EXERCISE REQUIREMENTS
Produce a verbatim copy of the records, and keep the images out of it.

(DATA SECTION Opens)

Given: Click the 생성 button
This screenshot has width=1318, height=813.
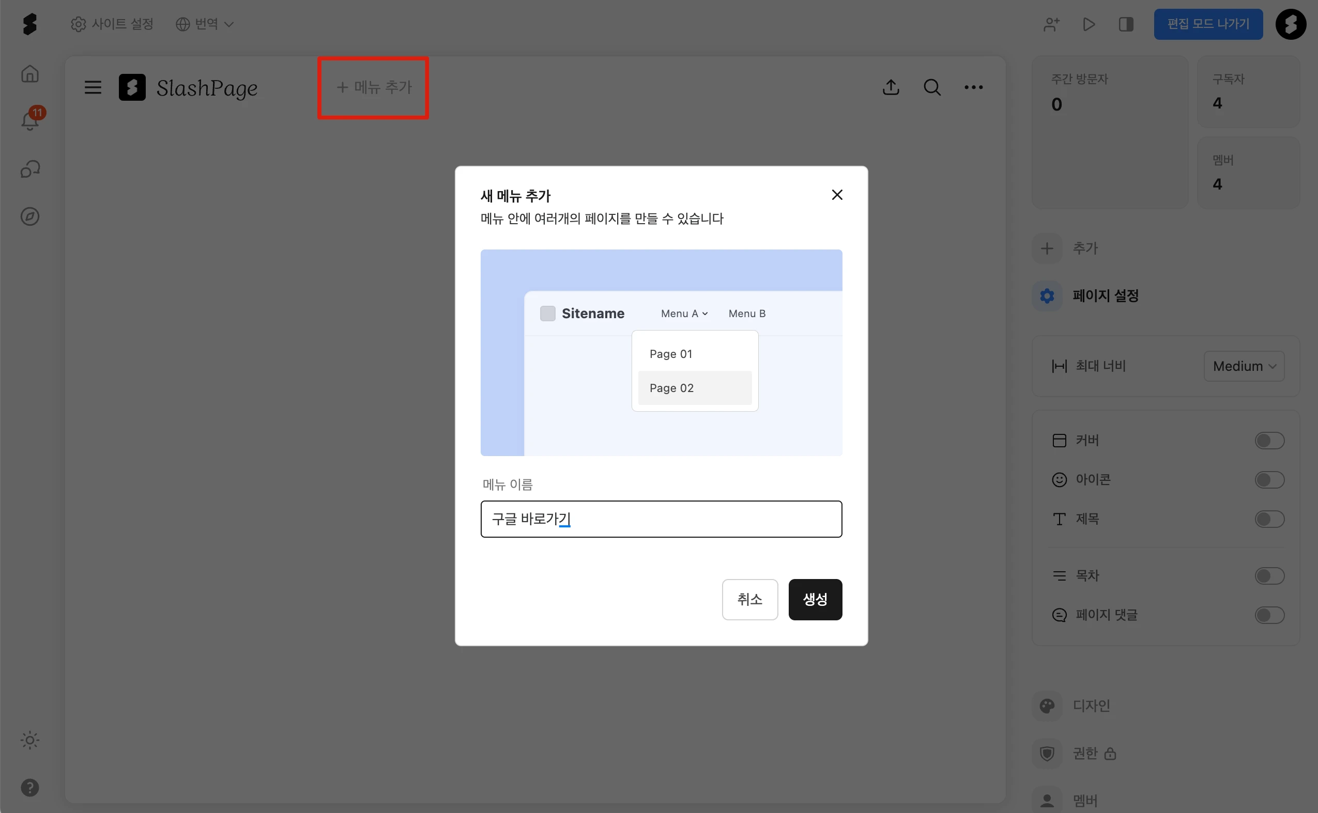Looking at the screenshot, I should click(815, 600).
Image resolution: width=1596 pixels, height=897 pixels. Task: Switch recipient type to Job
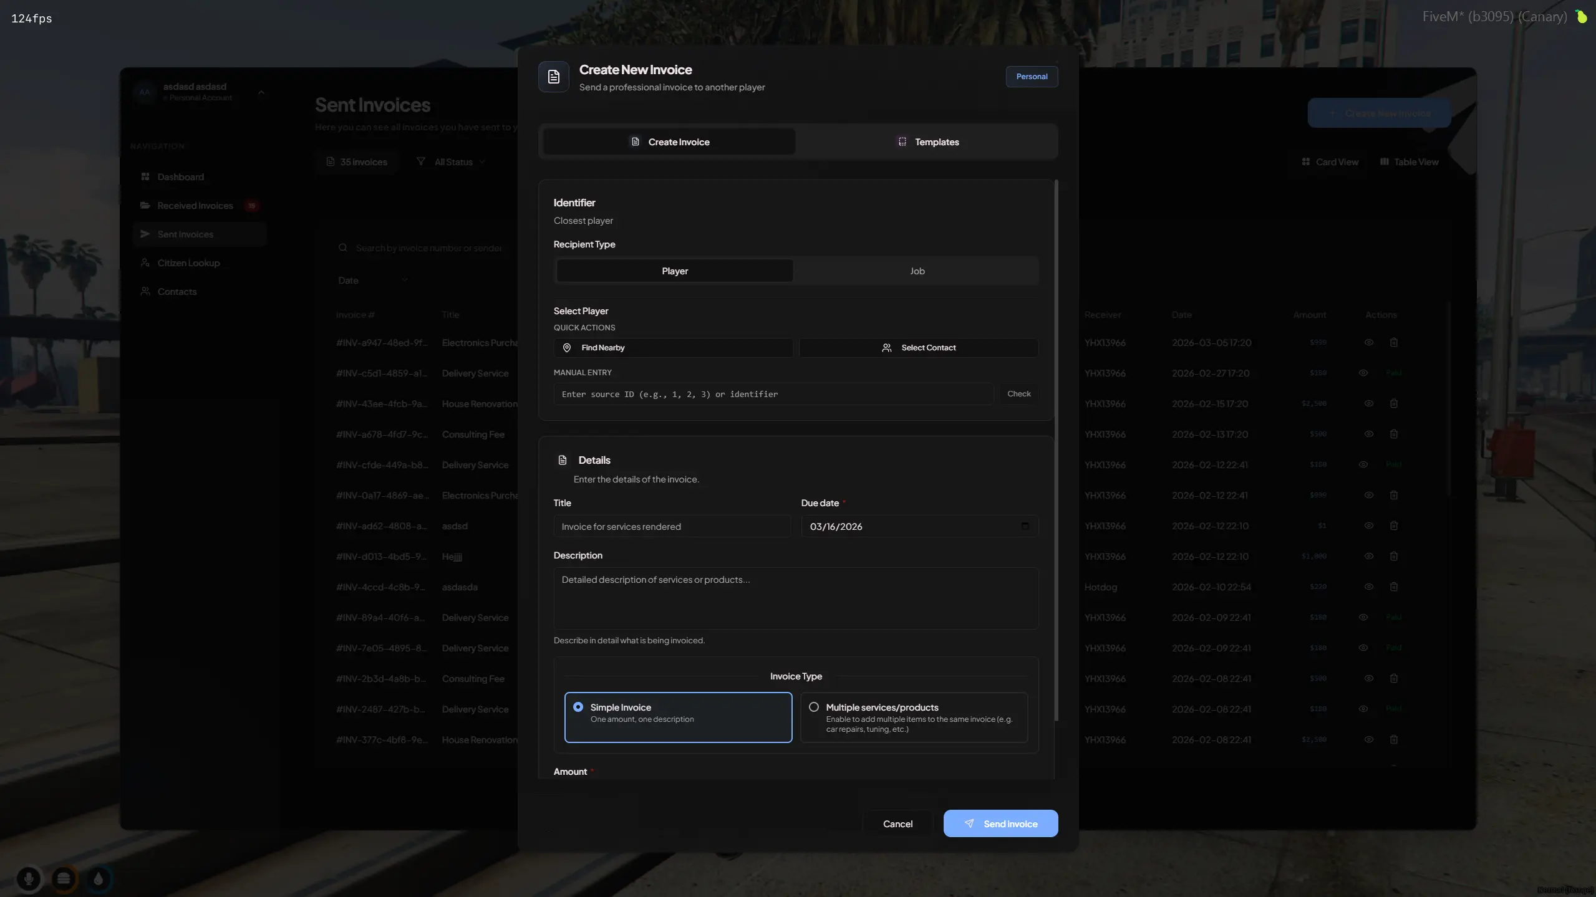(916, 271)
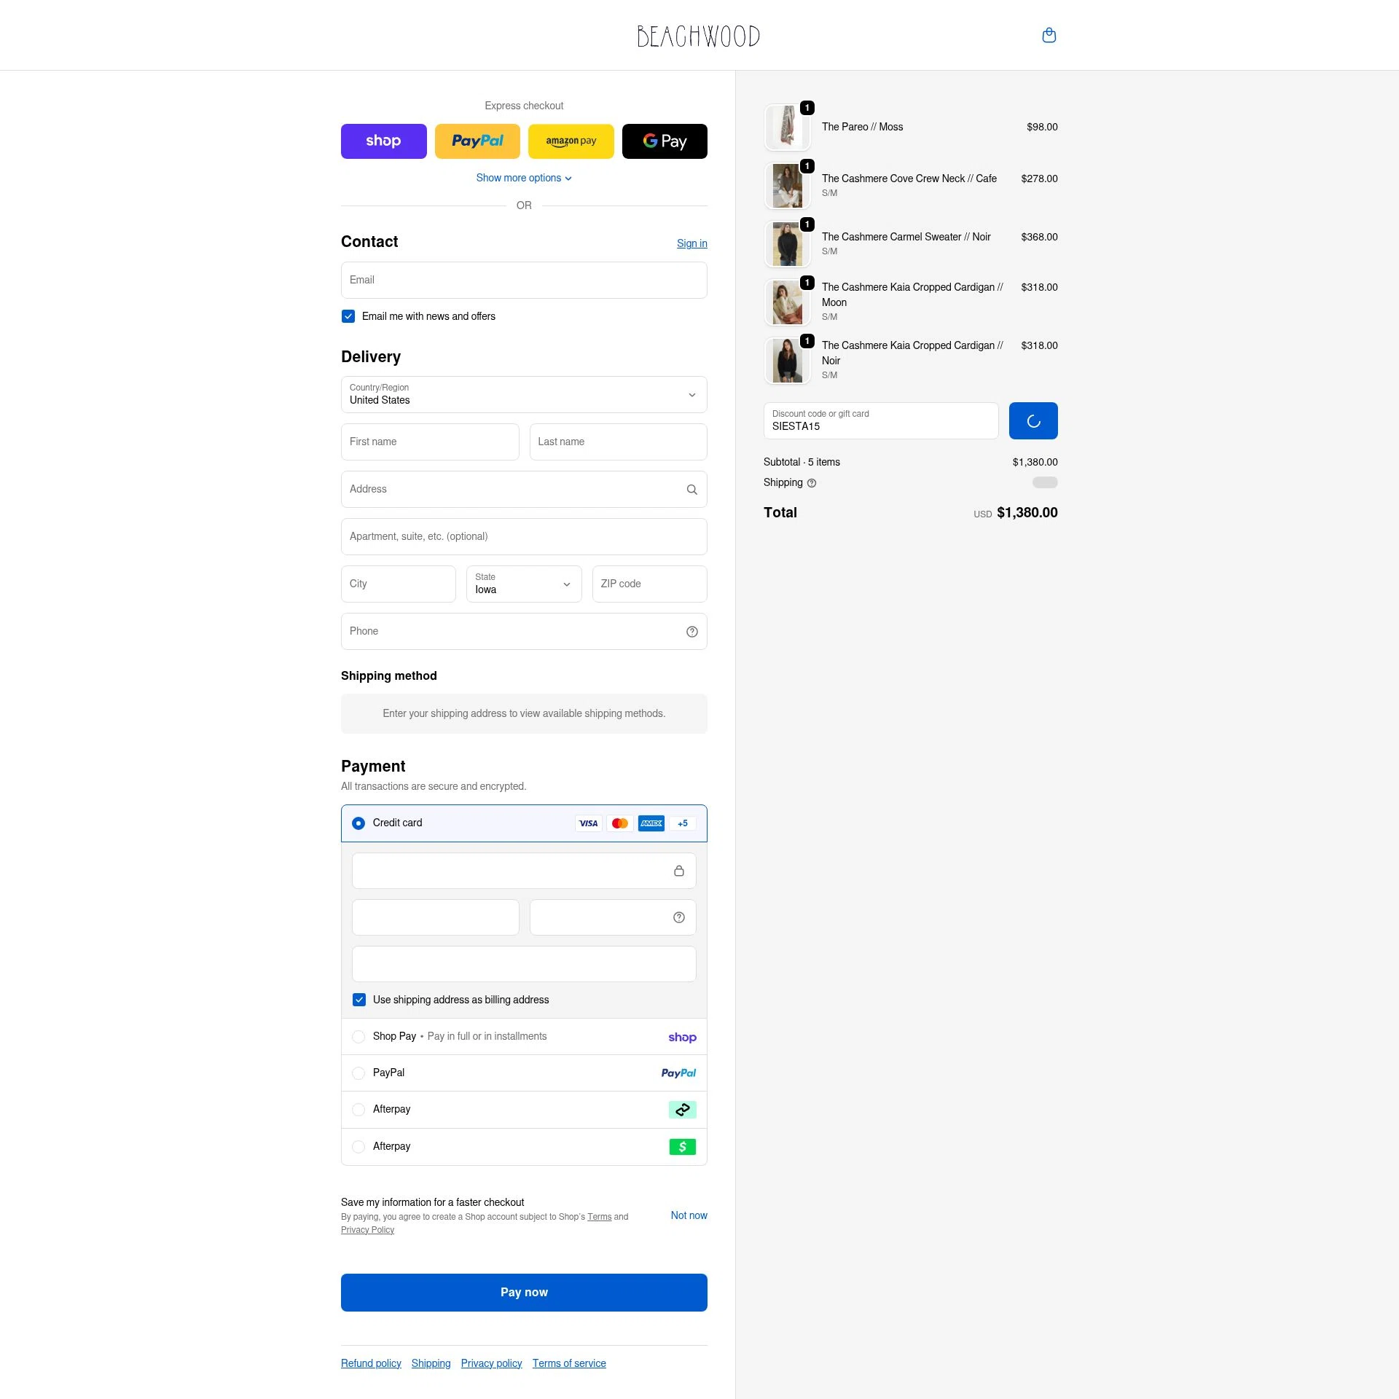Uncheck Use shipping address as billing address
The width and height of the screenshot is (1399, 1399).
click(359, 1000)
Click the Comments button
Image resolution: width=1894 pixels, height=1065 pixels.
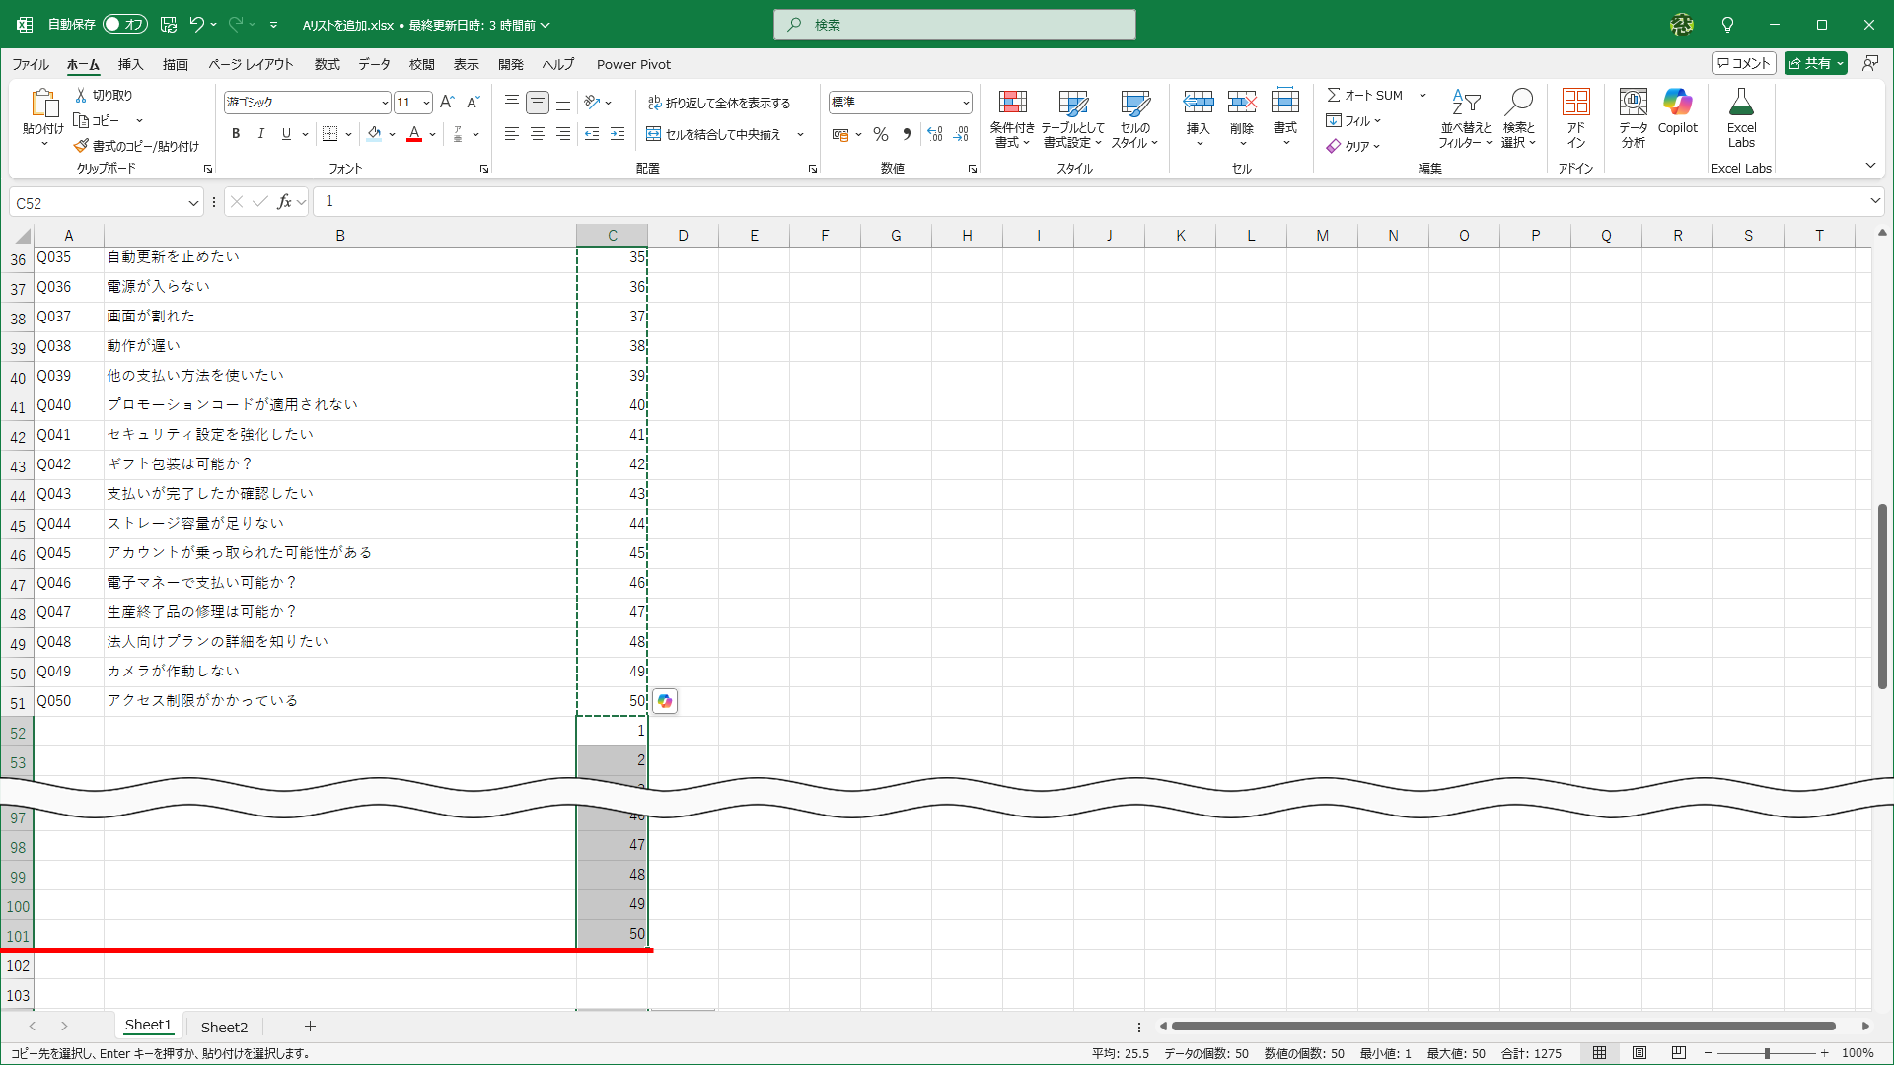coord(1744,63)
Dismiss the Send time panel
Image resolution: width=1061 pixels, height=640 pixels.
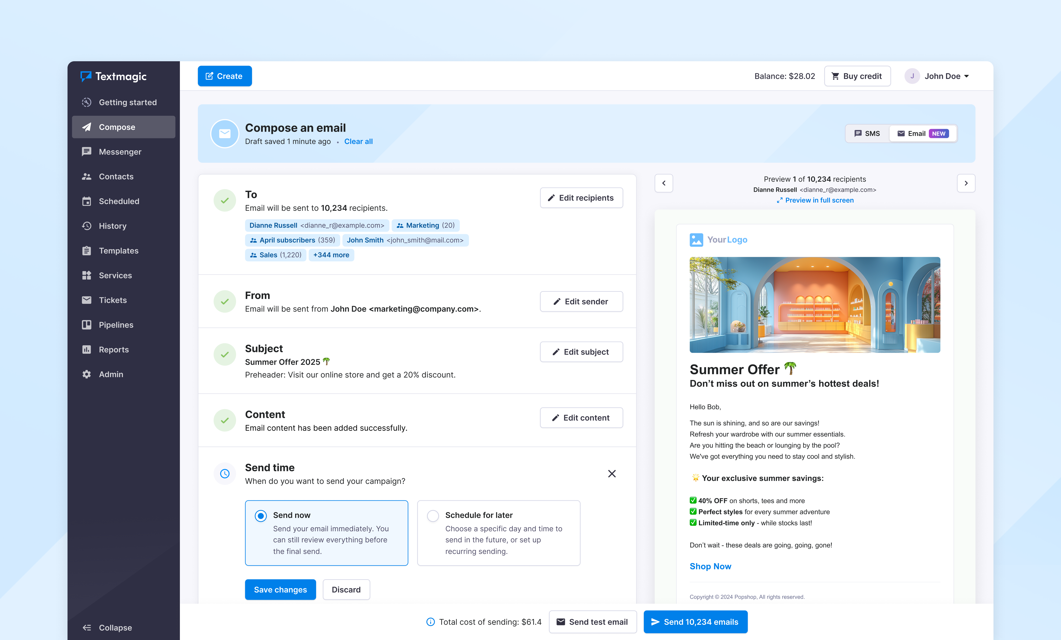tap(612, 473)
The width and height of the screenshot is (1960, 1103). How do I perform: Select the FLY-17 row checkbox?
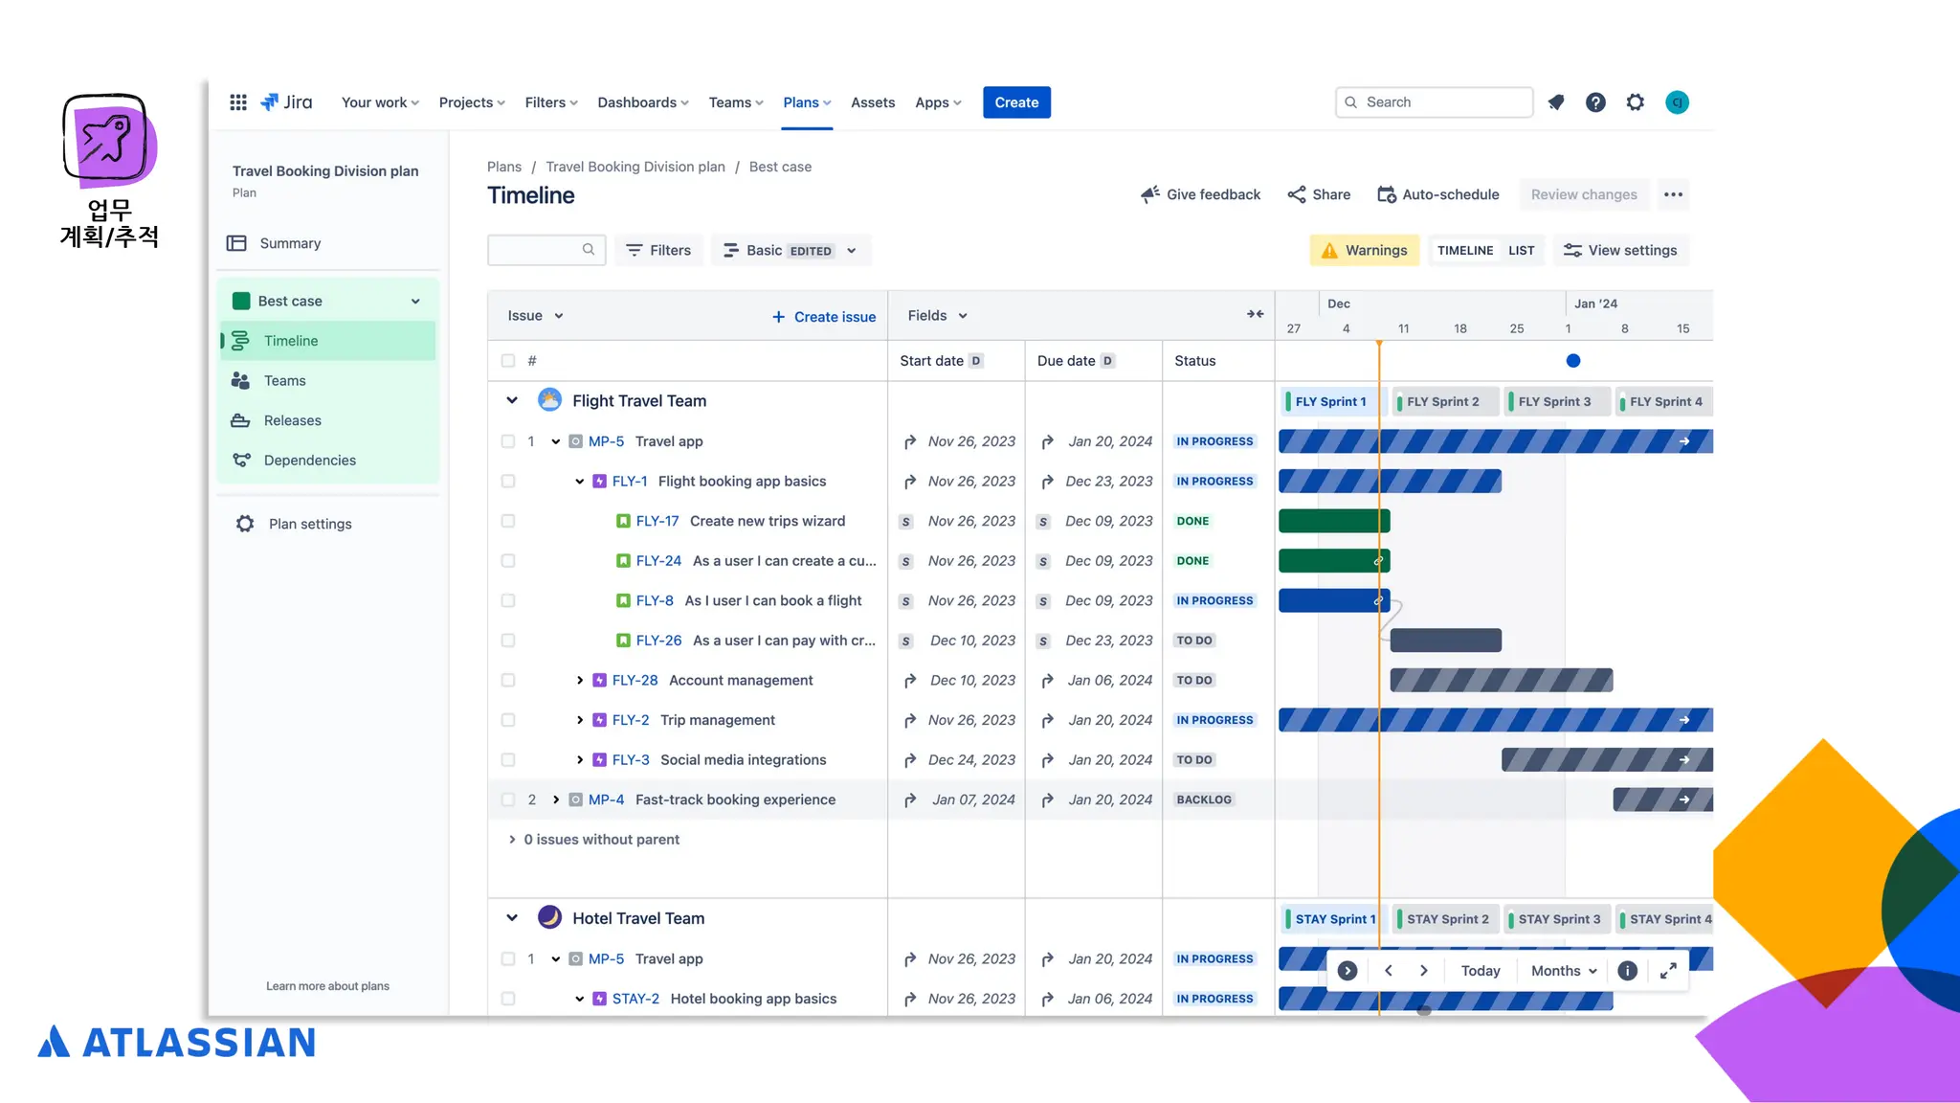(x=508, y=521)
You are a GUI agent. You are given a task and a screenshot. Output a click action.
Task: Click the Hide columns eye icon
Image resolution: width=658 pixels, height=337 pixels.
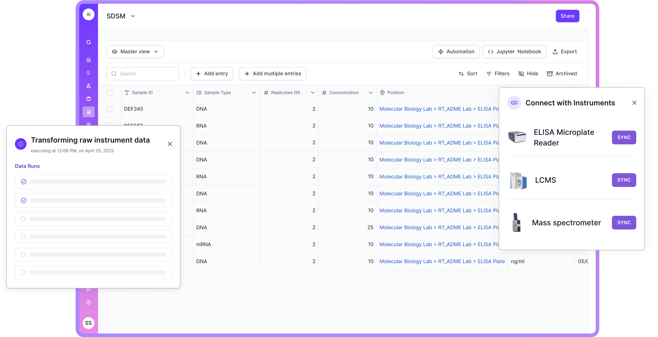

(DATA SECTION Closes)

OUTPUT OF THE EXERCISE
Given: Click the 생성 button
This screenshot has width=1318, height=813.
Looking at the screenshot, I should click(815, 600).
Image resolution: width=1596 pixels, height=897 pixels. Task: Switch recipient type to Job
(916, 271)
Uncheck Use shipping address as billing address
The width and height of the screenshot is (1399, 1399).
click(359, 1000)
Click the Comments button
Image resolution: width=1894 pixels, height=1065 pixels.
coord(1744,63)
Dismiss the Send time panel
Image resolution: width=1061 pixels, height=640 pixels.
tap(612, 473)
The width and height of the screenshot is (1960, 1103). How do I perform: Select the FLY-17 row checkbox?
(x=508, y=521)
You are a GUI agent. You are given a task and a screenshot. Output a click action.
Task: Click the Hide columns eye icon
Image resolution: width=658 pixels, height=337 pixels.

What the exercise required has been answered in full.